The federal courts lag woefully behind the states. Forty eight states (including Massachusetts) permit electronic coverage; study after study has reported favorable results. It does not impede the fair administration of justice and does not impair the orderly conduct of proceedings. This is so even though the state court’s docket — with murders and rapes — is far more vulnerable to distortion than the federal courts’.
As the states move into their fourth decade of electronic coverage, federal courts are stuck in yet another “experiment.” The first was a three year trial experiment in cameras (from 1991 to 1994), at the end of which a judicial committee recommended its continuation, namely televised coverage of civil proceedings at the trial and appellate level. The United States Judicial Conference rejected the recommendation, except with respect to appellate courts. Apparently, appellate courts can be trusted to exercise their discretion to broadcast arguments (as the 2nd and 9th circuit do); district court judges cannot. After Congress threatened legislation, the Judicial Conference in 2010 recommended yet another pilot — a gesture at once unnecessary and inadequate. It is unnecessary because the data is in. And it is inadequate because it covers only civil proceedings, and requires all parties to consent. Small wonder that since 2010, few if any cases have been televised.

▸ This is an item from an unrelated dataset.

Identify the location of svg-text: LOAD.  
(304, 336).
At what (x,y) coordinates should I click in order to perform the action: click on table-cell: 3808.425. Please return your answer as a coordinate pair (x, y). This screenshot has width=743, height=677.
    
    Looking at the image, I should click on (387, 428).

Massachusetts Rule 1:19 goes much further, allowing “electronic recording or transmitting of courtroom proceedings open to the public” by the news media. The definition of “news media” has recently been expanded to include private individuals who “regularly gather, prepare, photograph, record, write, edit, report or public news or information about matters of public interest for dissemination to the public in any medium whether print or electronic.” In short, blogs are allowed — so long as the blogger is registered with the court (a potential issue as distinctions between traditional media and the citizen media grow more obscure).
In a recent murder case, the Superior Court judge barred Twitter, allowing online blogging only. Tweeting, he suggested, with only 140 characters, could not adequately report the trial, and would be cumulative to other modes of real time access. The line the judge drew was troubling. If the tweeting is not disruptive of the proceedings — and it is not, any more than any other social media — it is not clear that a court should try to determine which electronic communications are adequate to the task, which outlet really needs to do it.

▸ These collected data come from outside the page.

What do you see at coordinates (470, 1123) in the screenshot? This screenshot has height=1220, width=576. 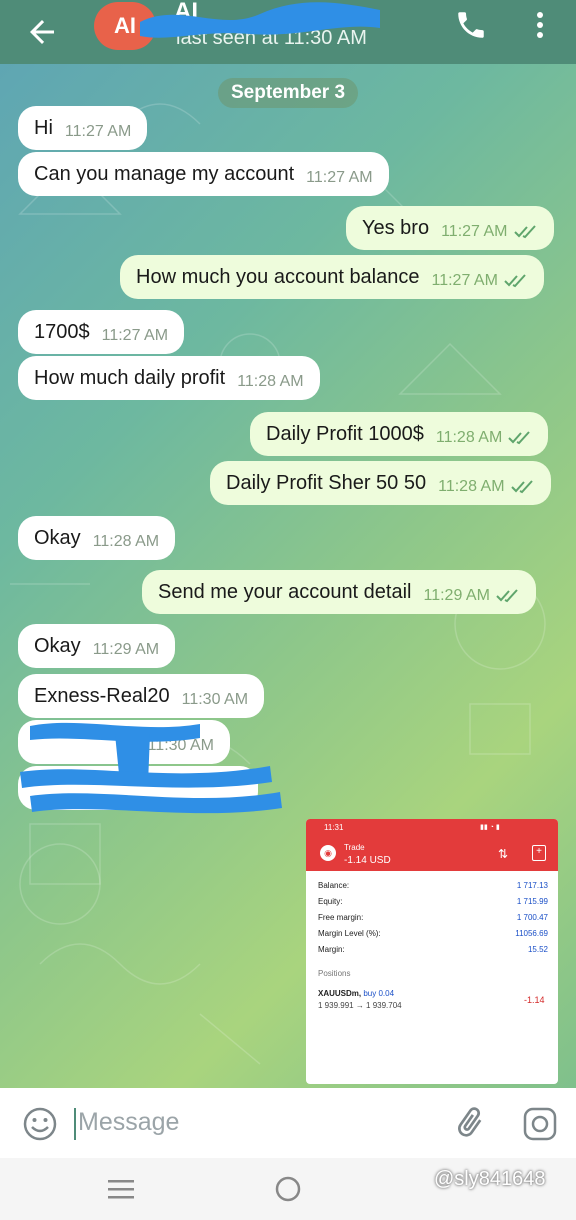 I see `attach-icon` at bounding box center [470, 1123].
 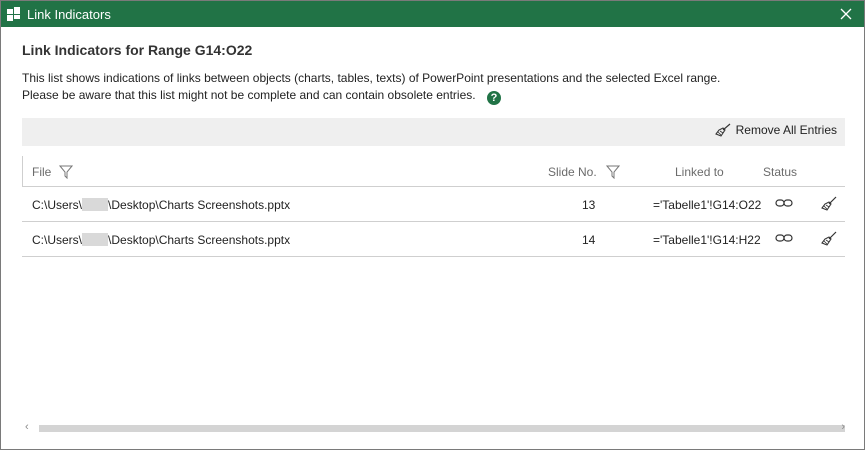 I want to click on column-file-label: File, so click(x=42, y=172).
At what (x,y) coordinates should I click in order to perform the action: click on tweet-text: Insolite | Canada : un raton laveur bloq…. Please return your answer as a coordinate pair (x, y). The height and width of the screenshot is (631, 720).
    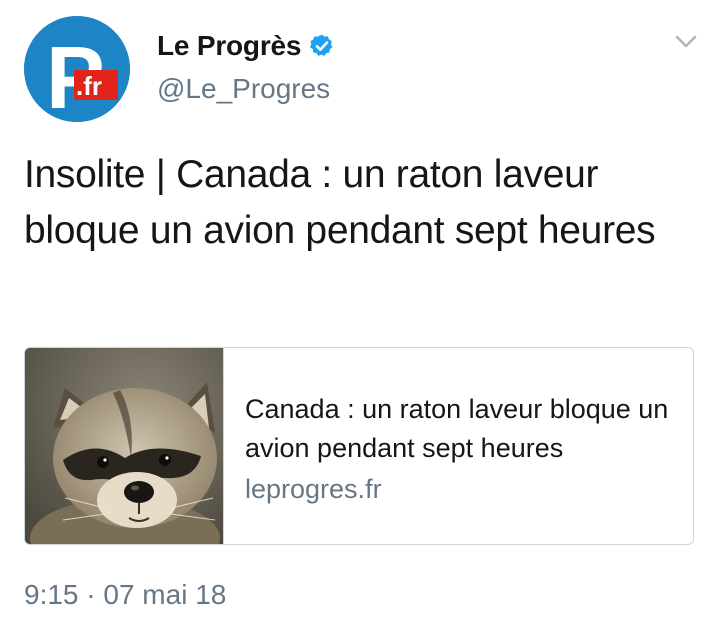
    Looking at the image, I should click on (340, 202).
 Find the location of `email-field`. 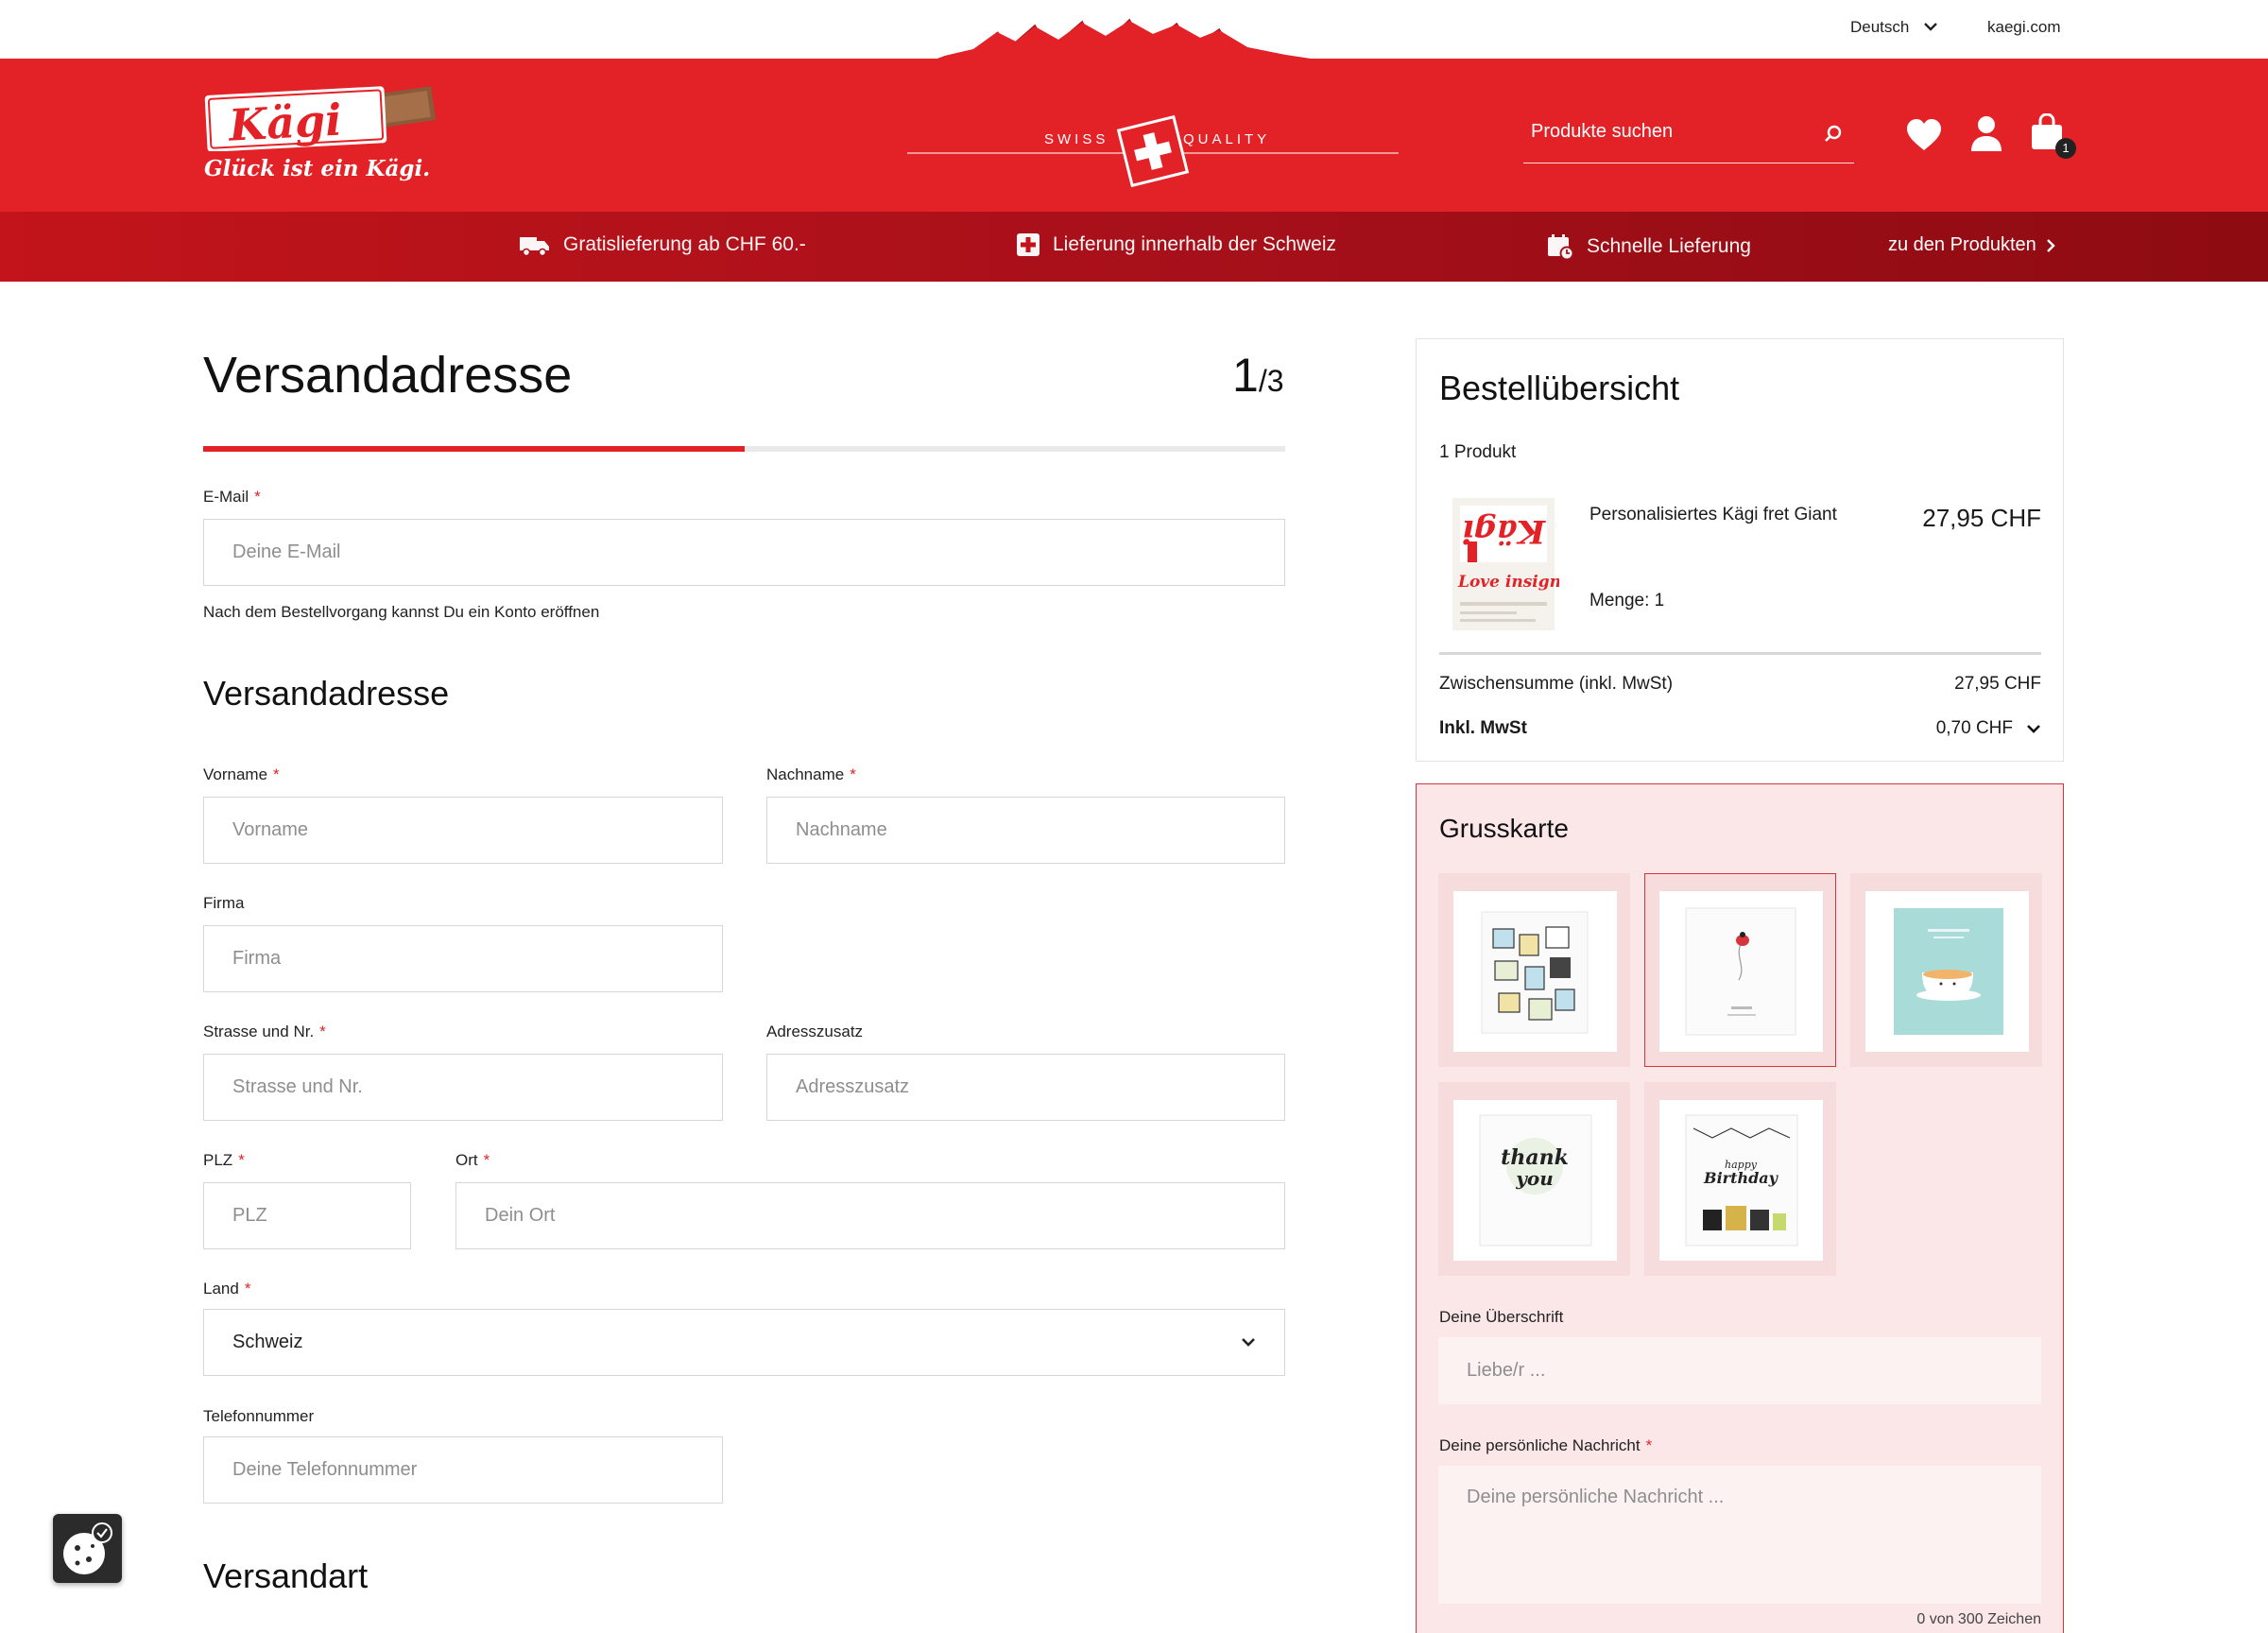

email-field is located at coordinates (744, 553).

Trial judges plainly need to be the gatekeepers with respect to what is covered and how. We have to learn how to draw careful and reasoned lines, particularly as the technology evolves. (“No cameras,” no matter how the technology and the audience has changed, is not a thoughtful policy; it is the opposite.) Social media creates extraordinary challenges for the conduct of jury trials — especially, to warn jurors about going online during the trial, when they are used to doing that from the moment they wake up. But we are a long way from the OJ Simpson case of twenty years ago, when the conduct of a televised trial was widely disparaged. The challenge now is to appropriately regulate the new technology — not to ignore it.

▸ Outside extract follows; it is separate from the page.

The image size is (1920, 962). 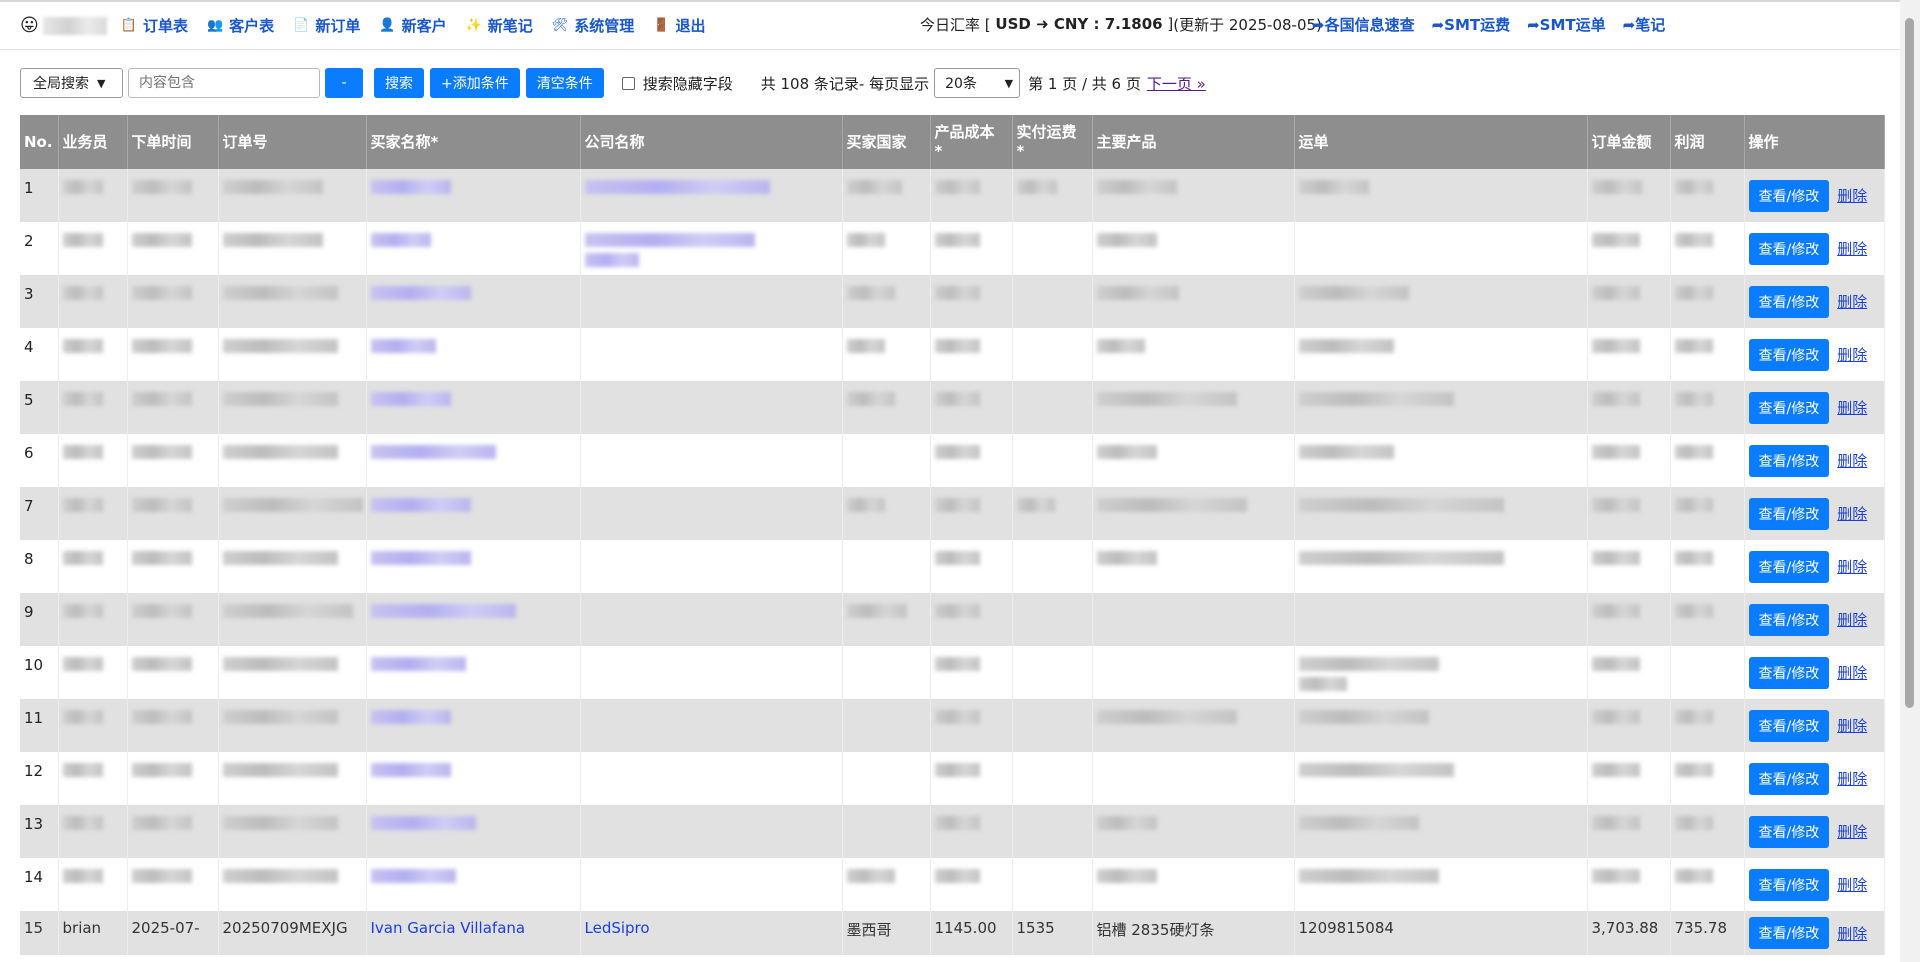 I want to click on add-condition-button: +添加条件, so click(x=475, y=83).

Judge Nancy Gertner was appointed to the bench in 1994 by President Clinton. She has written and spoken widely on various legal issues and has appeared as a keynote speaker, panelist or lecturer concerning civil rights, civil liberties, employment, criminal justice and procedural issues, throughout the U.S., Europe and Asia. In September of 2011, Judge Gertner retired from the federal bench and became part of the faculty of the Harvard Law School teaching a number of subjects including criminal law, criminal procedure, forensic science and sentencing, as well as continuing to teach and write about women’s issues around the world.